Different thing with a multi-master bus when any participant may wish to talk at any time. |
| |
Repose
Registered: Oct 2010 Posts: 225 |
Continued in Multi-master on IEC bus |
| |
Repose
Registered: Oct 2010 Posts: 225 |
Quoting JackAsserI didn't really though much about it and just used the hint from that article. EOR doesn't suffice. EOR+1 though..

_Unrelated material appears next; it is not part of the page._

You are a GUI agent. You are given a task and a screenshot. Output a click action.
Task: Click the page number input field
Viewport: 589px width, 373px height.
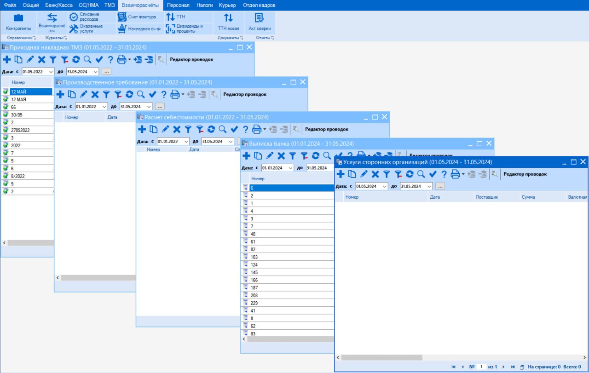(x=481, y=367)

And it also depends on if the inputs are both signed (no EOR+1 needed) or if just one of them is.
Hi,
I didn't get back to you on this. I didn't mean to EOR the product, I meant to EOR the signs.
X Y P
+ + +
- + -
+ - -
- - +
So if the signs were stored with 0=+ and 1=-, then EORing the signs would give the sign of the result.
When multiplying, there is no fixing of the products; they always stay as a "positive" number and don't lose the sign bit.
Add/sub would be slower, you need to know their relative magnitudes. |
| |
JackAsser
Registered: Jun 2002 Posts: 2014 |
Quote: Quoting JackAsserI didn't really though much about it and just used the hint from that article. EOR doesn't suffice. EOR+1 though..
And it also depends on if the inputs are both signed (no EOR+1 needed) or if just one of them is.
Hi,
I didn't get back to you on this. I didn't mean to EOR the product, I meant to EOR the signs.
X Y P
+ + +
- + -
+ - -
- - +
So if the signs were stored with 0=+ and 1=-, then EORing the signs would give the sign of the result.
When multiplying, there is no fixing of the products; they always stay as a "positive" number and don't lose the sign bit.
Add/sub would be slower, you need to know their relative magnitudes.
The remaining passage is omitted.